Collected data:

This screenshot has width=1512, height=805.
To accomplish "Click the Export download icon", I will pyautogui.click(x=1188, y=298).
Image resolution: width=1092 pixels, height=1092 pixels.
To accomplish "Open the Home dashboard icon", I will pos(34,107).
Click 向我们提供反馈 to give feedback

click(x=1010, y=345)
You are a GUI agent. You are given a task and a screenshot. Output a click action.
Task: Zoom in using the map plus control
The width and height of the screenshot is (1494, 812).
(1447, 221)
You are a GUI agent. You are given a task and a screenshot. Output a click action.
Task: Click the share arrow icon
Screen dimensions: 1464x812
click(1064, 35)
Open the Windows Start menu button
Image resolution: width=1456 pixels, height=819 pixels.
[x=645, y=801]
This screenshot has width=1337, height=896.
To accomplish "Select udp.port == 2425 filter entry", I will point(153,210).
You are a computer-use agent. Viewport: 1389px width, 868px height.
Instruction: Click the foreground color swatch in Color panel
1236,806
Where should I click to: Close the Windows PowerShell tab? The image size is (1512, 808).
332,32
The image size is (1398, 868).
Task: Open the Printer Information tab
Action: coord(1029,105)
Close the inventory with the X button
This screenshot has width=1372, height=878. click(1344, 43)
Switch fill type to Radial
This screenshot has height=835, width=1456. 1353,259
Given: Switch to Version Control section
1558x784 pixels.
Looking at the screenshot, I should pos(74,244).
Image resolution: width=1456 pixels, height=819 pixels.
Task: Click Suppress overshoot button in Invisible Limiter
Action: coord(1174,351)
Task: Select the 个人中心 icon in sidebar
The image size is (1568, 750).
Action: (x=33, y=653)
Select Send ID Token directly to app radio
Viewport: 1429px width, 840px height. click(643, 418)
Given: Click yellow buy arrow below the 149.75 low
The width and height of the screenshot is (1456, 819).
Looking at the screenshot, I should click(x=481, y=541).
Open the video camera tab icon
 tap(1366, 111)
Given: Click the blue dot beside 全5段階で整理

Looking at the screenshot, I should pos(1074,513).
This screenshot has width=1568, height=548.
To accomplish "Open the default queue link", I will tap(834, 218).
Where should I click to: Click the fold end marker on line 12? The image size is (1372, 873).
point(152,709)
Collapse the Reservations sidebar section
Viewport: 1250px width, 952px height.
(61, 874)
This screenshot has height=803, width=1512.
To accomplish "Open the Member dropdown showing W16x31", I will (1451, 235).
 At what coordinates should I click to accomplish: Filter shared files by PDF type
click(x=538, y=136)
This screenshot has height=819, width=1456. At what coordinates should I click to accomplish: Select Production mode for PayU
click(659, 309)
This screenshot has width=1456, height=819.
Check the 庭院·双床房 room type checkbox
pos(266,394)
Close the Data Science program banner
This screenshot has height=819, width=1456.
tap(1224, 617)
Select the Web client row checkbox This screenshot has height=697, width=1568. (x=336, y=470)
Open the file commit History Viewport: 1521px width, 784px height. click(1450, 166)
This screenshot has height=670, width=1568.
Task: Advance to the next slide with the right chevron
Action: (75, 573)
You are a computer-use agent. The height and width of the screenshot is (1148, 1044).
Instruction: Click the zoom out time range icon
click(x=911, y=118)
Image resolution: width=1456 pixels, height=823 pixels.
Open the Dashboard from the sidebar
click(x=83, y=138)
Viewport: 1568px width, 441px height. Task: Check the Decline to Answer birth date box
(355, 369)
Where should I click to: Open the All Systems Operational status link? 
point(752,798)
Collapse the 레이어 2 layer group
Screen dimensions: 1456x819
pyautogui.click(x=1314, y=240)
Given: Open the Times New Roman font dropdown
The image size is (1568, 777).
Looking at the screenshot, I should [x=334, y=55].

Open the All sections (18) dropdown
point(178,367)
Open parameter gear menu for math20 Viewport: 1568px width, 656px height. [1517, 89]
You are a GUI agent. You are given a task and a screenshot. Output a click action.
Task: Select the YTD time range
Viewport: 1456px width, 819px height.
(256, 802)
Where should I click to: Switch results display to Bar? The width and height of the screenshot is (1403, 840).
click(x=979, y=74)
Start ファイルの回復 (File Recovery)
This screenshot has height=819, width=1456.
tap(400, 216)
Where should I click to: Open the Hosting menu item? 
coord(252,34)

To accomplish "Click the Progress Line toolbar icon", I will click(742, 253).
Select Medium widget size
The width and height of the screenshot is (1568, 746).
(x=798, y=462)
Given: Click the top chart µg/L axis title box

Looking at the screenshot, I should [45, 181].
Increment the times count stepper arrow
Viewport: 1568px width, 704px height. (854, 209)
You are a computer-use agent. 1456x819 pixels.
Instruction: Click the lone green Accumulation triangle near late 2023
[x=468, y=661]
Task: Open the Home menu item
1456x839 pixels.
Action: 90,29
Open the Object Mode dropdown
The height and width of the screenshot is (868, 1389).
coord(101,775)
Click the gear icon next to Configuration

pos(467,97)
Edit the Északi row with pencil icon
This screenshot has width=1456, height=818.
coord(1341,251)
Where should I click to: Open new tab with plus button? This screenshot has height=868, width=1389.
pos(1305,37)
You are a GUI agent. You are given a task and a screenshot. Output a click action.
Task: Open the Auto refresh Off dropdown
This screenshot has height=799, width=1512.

▸ **REQUIREMENT**
Your response must consist of all the records, retyped exactly.

▸ **SOLUTION TO THE PROBLEM**
This screenshot has width=1512, height=805.
To accomplish "Click the Export download icon", I will pyautogui.click(x=1188, y=298).
Image resolution: width=1092 pixels, height=1092 pixels.
To accomplish "Open the Home dashboard icon", I will pos(34,107).
Click 向我们提供反馈 to give feedback

click(x=1010, y=345)
You are a GUI agent. You are given a task and a screenshot. Output a click action.
Task: Zoom in using the map plus control
The width and height of the screenshot is (1494, 812).
(1447, 221)
You are a GUI agent. You are given a task and a screenshot. Output a click action.
Task: Click the share arrow icon
Screen dimensions: 1464x812
click(1064, 35)
Open the Windows Start menu button
Image resolution: width=1456 pixels, height=819 pixels.
[x=645, y=801]
This screenshot has width=1337, height=896.
To accomplish "Select udp.port == 2425 filter entry", I will point(153,210).
You are a computer-use agent. Viewport: 1389px width, 868px height.
Instruction: Click the foreground color swatch in Color panel
1236,806
Where should I click to: Close the Windows PowerShell tab? The image size is (1512, 808).
332,32
The image size is (1398, 868).
Task: Open the Printer Information tab
Action: coord(1029,105)
Close the inventory with the X button
This screenshot has width=1372, height=878. click(1344, 43)
Switch fill type to Radial
This screenshot has height=835, width=1456. 1353,259
Given: Switch to Version Control section
1558x784 pixels.
Looking at the screenshot, I should pos(74,244).
Image resolution: width=1456 pixels, height=819 pixels.
Task: Click Suppress overshoot button in Invisible Limiter
Action: coord(1174,351)
Task: Select the 个人中心 icon in sidebar
The image size is (1568, 750).
Action: (x=33, y=653)
Select Send ID Token directly to app radio
Viewport: 1429px width, 840px height. click(643, 418)
Given: Click yellow buy arrow below the 149.75 low
The width and height of the screenshot is (1456, 819).
Looking at the screenshot, I should click(x=481, y=541).
Open the video camera tab icon
 tap(1366, 111)
Given: Click the blue dot beside 全5段階で整理

Looking at the screenshot, I should pos(1074,513).
This screenshot has width=1568, height=548.
To accomplish "Open the default queue link", I will tap(834, 218).
Where should I click to: Click the fold end marker on line 12? The image size is (1372, 873).
point(152,709)
Collapse the Reservations sidebar section
Viewport: 1250px width, 952px height.
(61, 874)
This screenshot has height=803, width=1512.
To accomplish "Open the Member dropdown showing W16x31", I will (1451, 235).
 At what coordinates should I click to accomplish: Filter shared files by PDF type
click(x=538, y=136)
This screenshot has height=819, width=1456. At what coordinates should I click to accomplish: Select Production mode for PayU
click(659, 309)
This screenshot has width=1456, height=819.
Check the 庭院·双床房 room type checkbox
pos(266,394)
Close the Data Science program banner
This screenshot has height=819, width=1456.
tap(1224, 617)
Select the Web client row checkbox This screenshot has height=697, width=1568. (x=336, y=470)
Open the file commit History Viewport: 1521px width, 784px height. click(1450, 166)
This screenshot has height=670, width=1568.
Task: Advance to the next slide with the right chevron
Action: (75, 573)
You are a computer-use agent. The height and width of the screenshot is (1148, 1044).
Instruction: Click the zoom out time range icon
click(x=911, y=118)
Image resolution: width=1456 pixels, height=823 pixels.
Open the Dashboard from the sidebar
click(x=83, y=138)
Viewport: 1568px width, 441px height. Task: Check the Decline to Answer birth date box
(355, 369)
Where should I click to: Open the All Systems Operational status link? 
point(752,798)
Collapse the 레이어 2 layer group
Screen dimensions: 1456x819
pyautogui.click(x=1314, y=240)
Given: Open the Times New Roman font dropdown
The image size is (1568, 777).
Looking at the screenshot, I should [x=334, y=55].

Open the All sections (18) dropdown
point(178,367)
Open parameter gear menu for math20 Viewport: 1568px width, 656px height. [1517, 89]
You are a GUI agent. You are given a task and a screenshot. Output a click action.
Task: Select the YTD time range
Viewport: 1456px width, 819px height.
(256, 802)
Where should I click to: Switch results display to Bar? The width and height of the screenshot is (1403, 840).
click(x=979, y=74)
Start ファイルの回復 (File Recovery)
This screenshot has height=819, width=1456.
tap(400, 216)
Where should I click to: Open the Hosting menu item? 
coord(252,34)

To accomplish "Click the Progress Line toolbar icon", I will click(742, 253).
Select Medium widget size
The width and height of the screenshot is (1568, 746).
(x=798, y=462)
Given: Click the top chart µg/L axis title box

Looking at the screenshot, I should [45, 181].
Increment the times count stepper arrow
Viewport: 1568px width, 704px height. (854, 209)
You are a computer-use agent. 1456x819 pixels.
Instruction: Click the lone green Accumulation triangle near late 2023
[x=468, y=661]
Task: Open the Home menu item
1456x839 pixels.
Action: 90,29
Open the Object Mode dropdown
The height and width of the screenshot is (868, 1389).
coord(101,775)
Click the gear icon next to Configuration

pos(467,97)
Edit the Északi row with pencil icon
This screenshot has width=1456, height=818.
coord(1341,251)
Where should I click to: Open new tab with plus button? This screenshot has height=868, width=1389.
pos(1305,37)
You are a GUI agent. You are given a task and a screenshot. Output a click action.
Task: Open the Auto refresh Off dropdown
This screenshot has height=799, width=1512.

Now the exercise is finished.